Robocoater: Automated, Multi-Modal Optical Characterization Platform for Performing Closed-loop Bayesian Optimization of Thin-Film Hybrid Perovskite for PV Application

N. Woodward, B. Guo, M. Chauhan, M. Abolhasani, K. Rayes, A. Amassian
North Carolina State University,
United States

Keywords: automation, machine learning, camera vision, Bayesian optimization, thin film fabrication, perovskite, platform


Hybrid metal-halide perovskites are a promising material for photovoltaics that have made large strides in power conversion efficiency (PCE) in the past decade due to being an affordable, solution-processible, tunable direct bandgap material. Spin coating is a widely adopted technique for the fabrication of perovskite thin films; however, it is a very strenuous, manual process that can vary person-to-person in a given lab.

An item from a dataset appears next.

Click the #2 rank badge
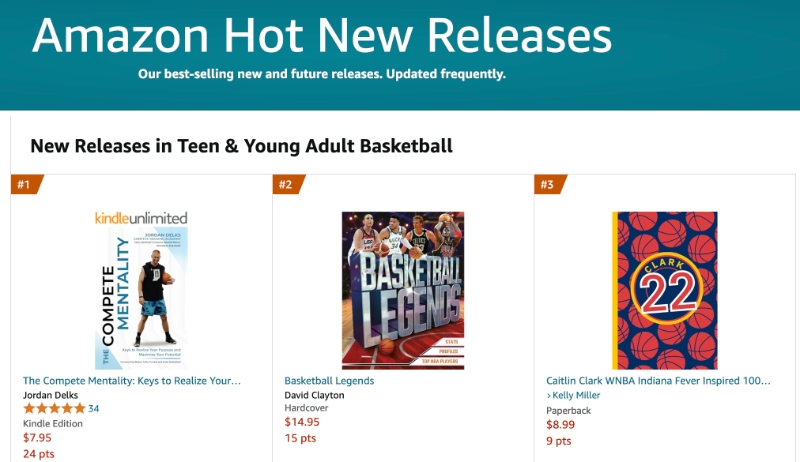Image resolution: width=800 pixels, height=462 pixels. click(289, 184)
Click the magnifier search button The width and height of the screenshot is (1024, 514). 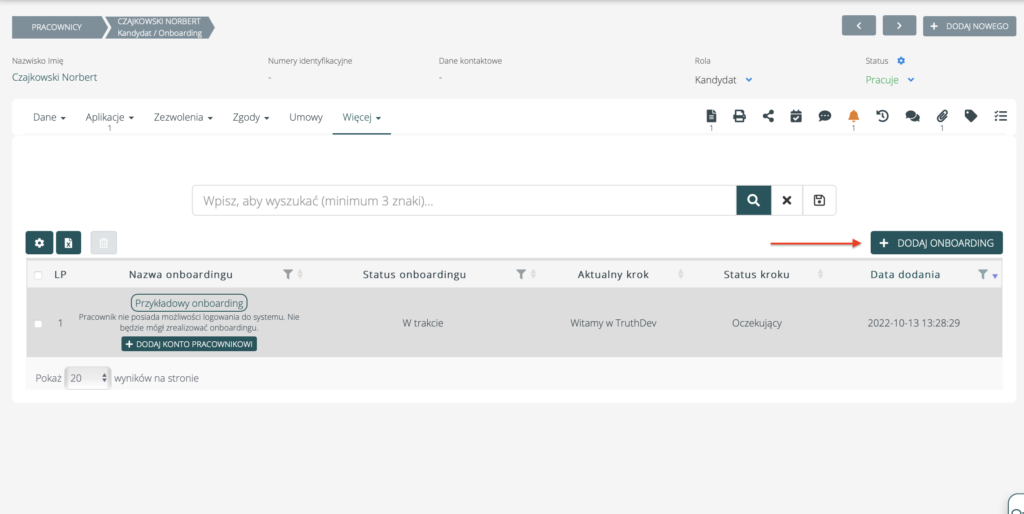pos(753,200)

In addition to that, anti-solvent treatment is a crucial step in the fabrication process. Different anti-solvents and drip parameters are required for varying perovskite systems to achieve the optimal thin film for high PCE devices. Optimization of one-step spin coating of a hybrid perovskite system with an anti-solvent drip is a multiparametric problem that requires many human hours and resources. Here we present a fully automated spin coating platform, the RoboCoater, which allows precise control of processing conditions like spin speed, anti-solvent drip timing, and drip volume to achieve accurate and reproducible results that are not feasible by humans. In addition, this platform has integrated in-situ absorbance and photoluminesce measurement capabilities that are synchronized with the spin coating experiment to determine film quality. We have also utilize Bayesian Optimization to reduce the time spent needing to optimize the multiple process parameters of perovskite thin-films in a high-throughput, closed-loop manner to reduce the time and material cost to optimize the perovskite active layer to achieve a higher power conversion efficiency perovskite solar cell. This dramatically reduces the number of person-hours needed to optimize a single anti-solvent for a given perovskite system and allows us to more quickly screen various anti-solvents to find the best performing process parameters. Overall we have built a small, modular 3D printed scientific platform that is much more affordable than the large, commercial optical characterization platforms that can run autonomous experimentation for a wide range of solution processable materials. The RoboCoater defines standardized processing conditions in different research labs to achieve repeatable, peer-executed experimentation to help the community advance together.